My favorite way to get from north to south or vice versa is either by train, or, if the weather permits, by car over the St. Gotthard Pass (the mountain is closed during winter due to heavy snow). Named after Saint Gotthard, the Bishop of Hildesheim, this mountain has fascinated me since childhood, when my father drove my mother and me over the pass for the first time in his small VW bug. The history of Saint Gotthard and its importance as a route that connects the north and south of the continent dates back to Roman times. For those who are interested, here is a link to a short overview of its history.
St. Gotthard is a rough and, to me, mysterious, mountain. Even during the hottest days in summer, a cold breeze blows on top and if you get caught in a rain or snow storm, beware! The landscape is rocky, full of granite and gneiss. There is a museum, a chapel, a couple of modest but good restaurants and, in summer, a stand with barbecued sausages next to a beautiful lake.
I drove across the pass to the south of the country during a gorgeous, sunny day and the mountain showed its friendly face.

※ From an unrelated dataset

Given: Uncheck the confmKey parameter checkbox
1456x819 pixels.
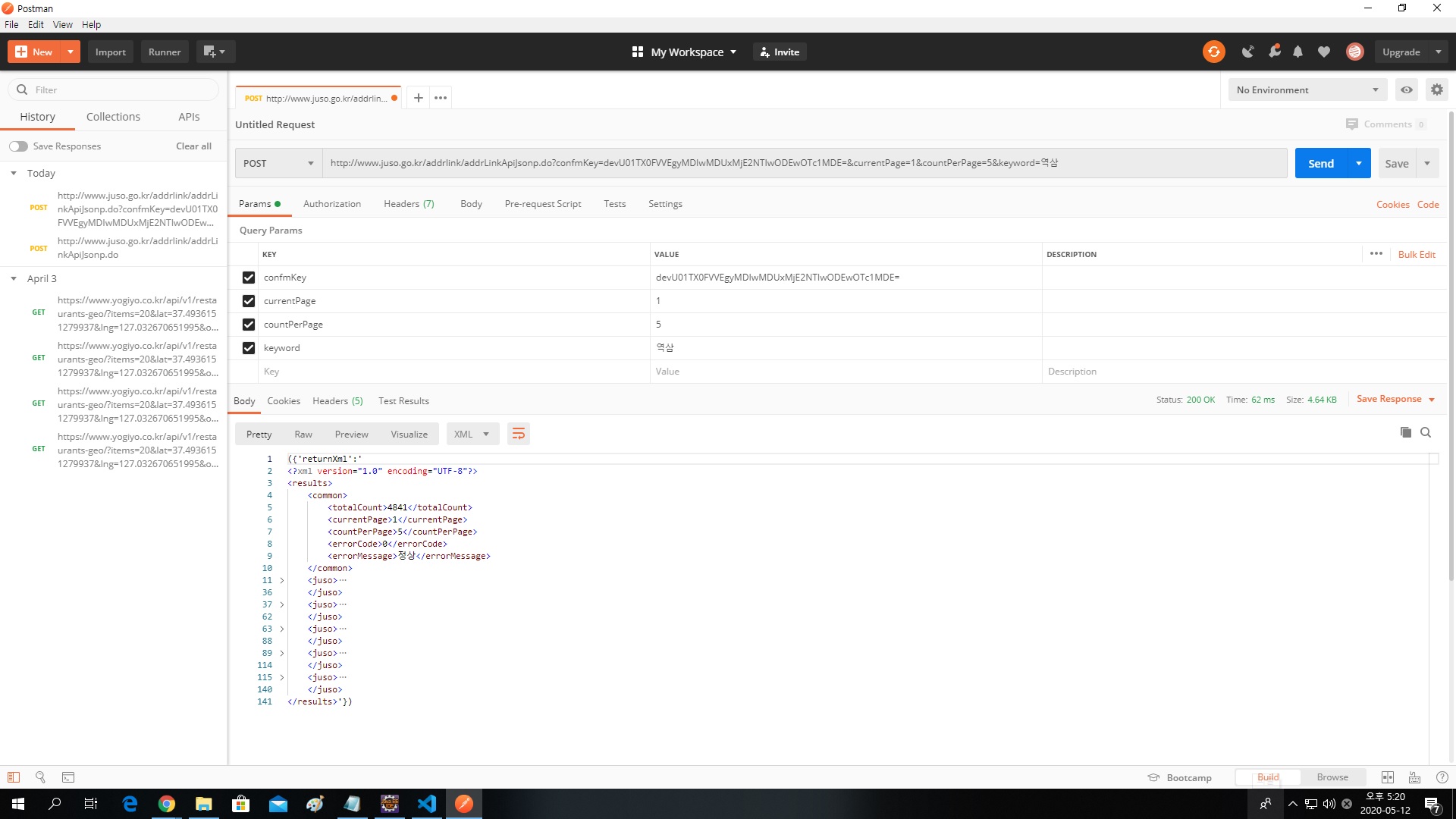Looking at the screenshot, I should (x=249, y=278).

Here are a few pictures.
A cup of coffee and a snack to prepare for the drive through the lengthy tunnel or over the mountain |
View from the northern side |
The drive up the narrow and curvy mountain road.
Wild mountain stream |
Wild flowers |
The highpoint of my drive over the mountain: this was the first time I saw the old Gotthard stagecoach that used to bring the mail and passengers across the mountain. Nowadays, it's a tourist attraction and can be rented for a fun ride and a time travel experience.

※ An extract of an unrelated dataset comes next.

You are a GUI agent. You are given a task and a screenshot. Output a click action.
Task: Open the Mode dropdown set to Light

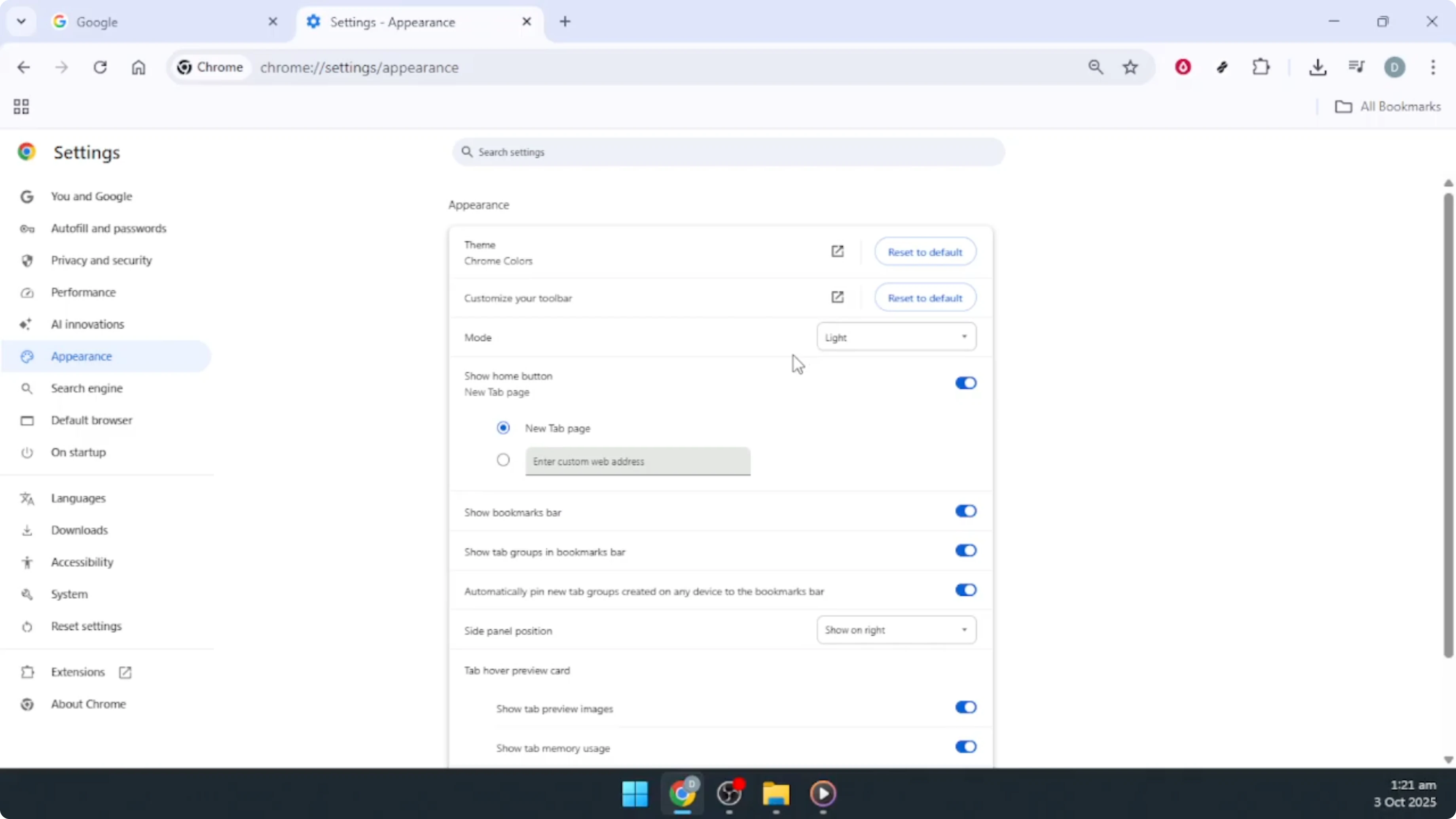(897, 336)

Clean, clear but oh, so cold, water! |
A monument at the top commemorating an airman who crashed while on military service in 1928. |
The simple but lovely mountain inn. It also houses a museum and a souvenir store |
And now, it's time for the drive down the southern face of the mountain toward the lovely canton Ticino.

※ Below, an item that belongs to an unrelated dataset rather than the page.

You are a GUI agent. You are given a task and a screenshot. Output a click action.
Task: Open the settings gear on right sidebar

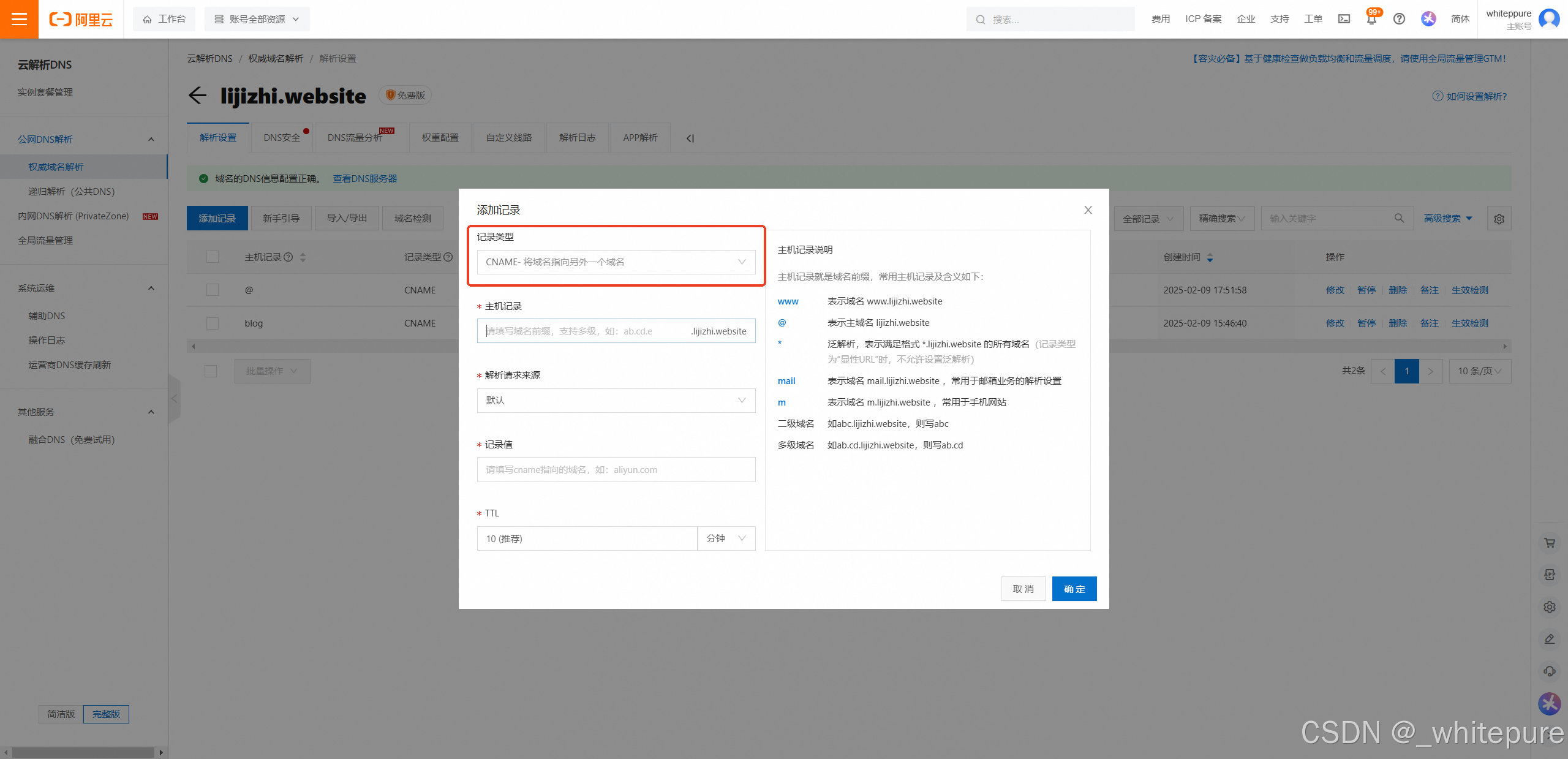1550,607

Here, the grapes are already ripening, getting ready to be transformed into the delicious local wine: Merlot del Ticino or Nostrano!
I arrive in Biasca, a town in the northern part of the Ticino, where I spend a week with my dear friends and hosts Silvia and Curzio. And dinner at the grotto, the traditional Ticinese inn, is, of course, a must!
Yummy prosciutto, salami, and other delicacies, tasty bread, and a cup of Nostrano. What else could one wish for? A good meal and great company to end a marvelous day.